COVID -19 Brings Stratton Home

The Coast Guard Cutter Stratton is the service’s third Legend-class cutter and the first “white hull” cutter named after a woman since the 1980s (USCGC Harriet Lane was launched in 1984).

COVID -19 Brings Stratton Home

An outbreak of COVID-19 forced the U.S. Coast Guard Cutter Stratton to return to its home port in Alameda on Wednesday, Nov. 18. According to the Coast Guard, 11 crew members tested positive for coronavirus during the deployment in the Eastern Pacific.
Coast Guard medical staff boarded the cutter when it arrived home. They tested the entire crew and placed all crew members in quarantine.

“The crew’s health and safety is my highest priority,” said Capt. Bob Little, Stratton’s commanding officer. “Stratton has a highly resilient crew, always dedicated to the mission. The Stratton sailed west under the Golden Gate Bridge on Wednesday, Oct. 28, to begin a counter-narcotics patrol.
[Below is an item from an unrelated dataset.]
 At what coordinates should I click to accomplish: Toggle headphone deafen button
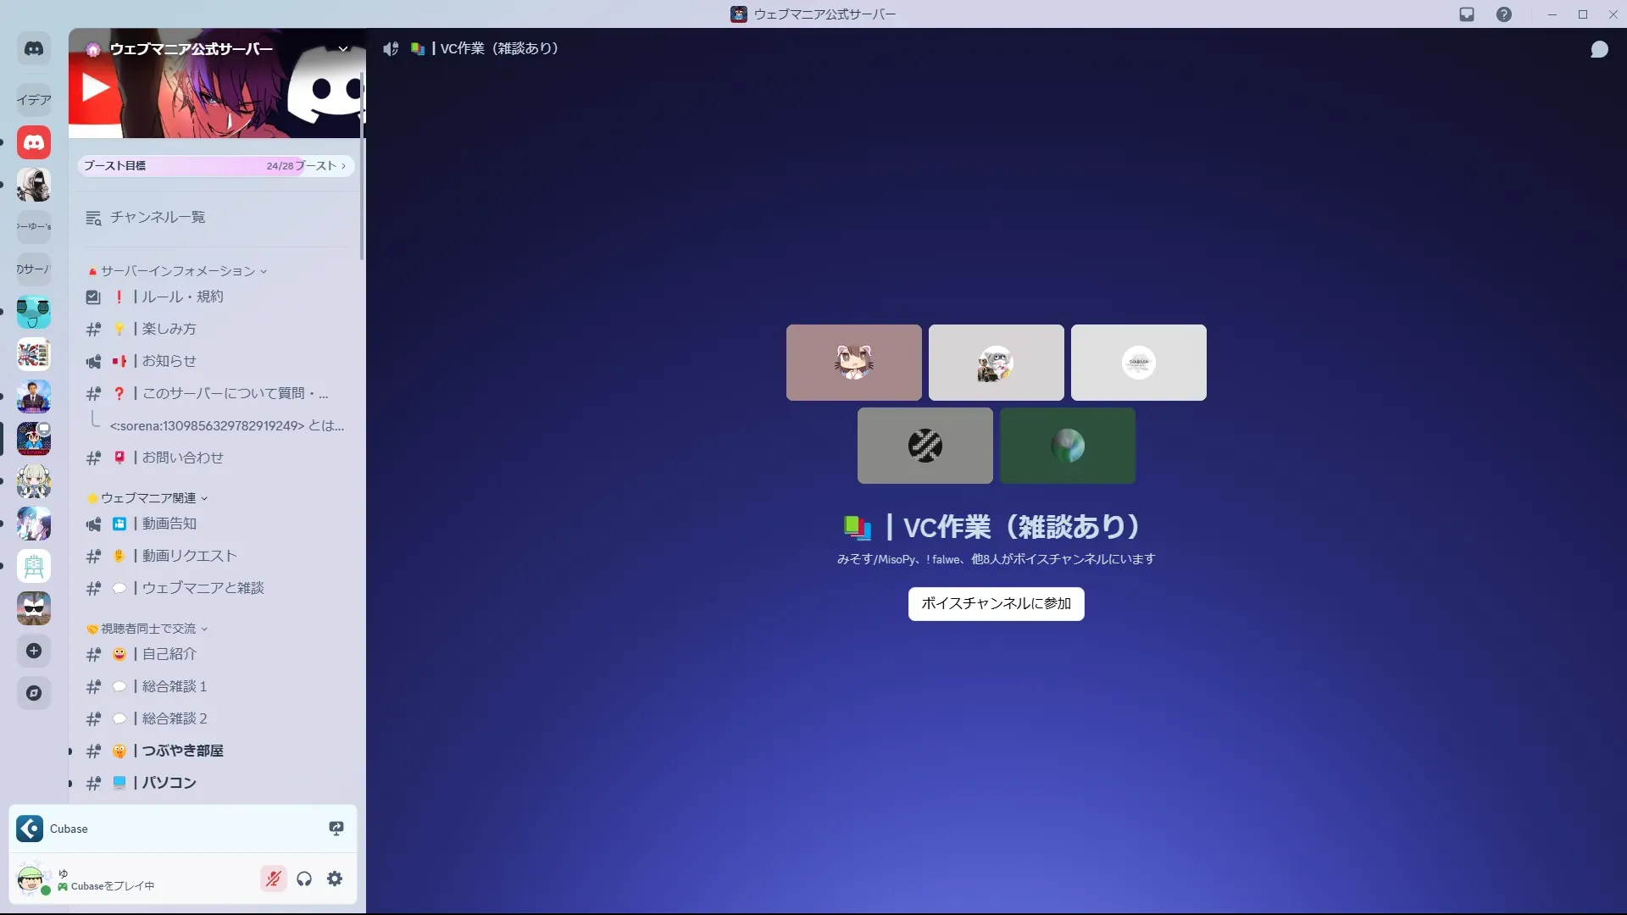point(304,879)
Before the cutter got underway the Coast Guard required its 133 crew members to undergo a restriction-of-movement period. This required them to self-quarantine and pass two COVID-19 tests.
Earlier this year the crew of the Stratton detected and interdicted five suspected drug smuggling vessels, detained 14 suspected drug smugglers and seized more than 6,000 pounds of cocaine worth an estimated $113 million.

The Stratton plays an important role in disrupting the flow of drugs in support of Presidential National Security objectives.

It is not currently known when the Stratton will redeploy.

“Our mission today is to get healthy so we can continue our service to the nation,” Little said.

Stratton is named for Coast Guard Captain Dorothy C. Stratton (1899–2006). Stratton served as director of the SPARS, the Coast Guard Women’s Reserve during World War II.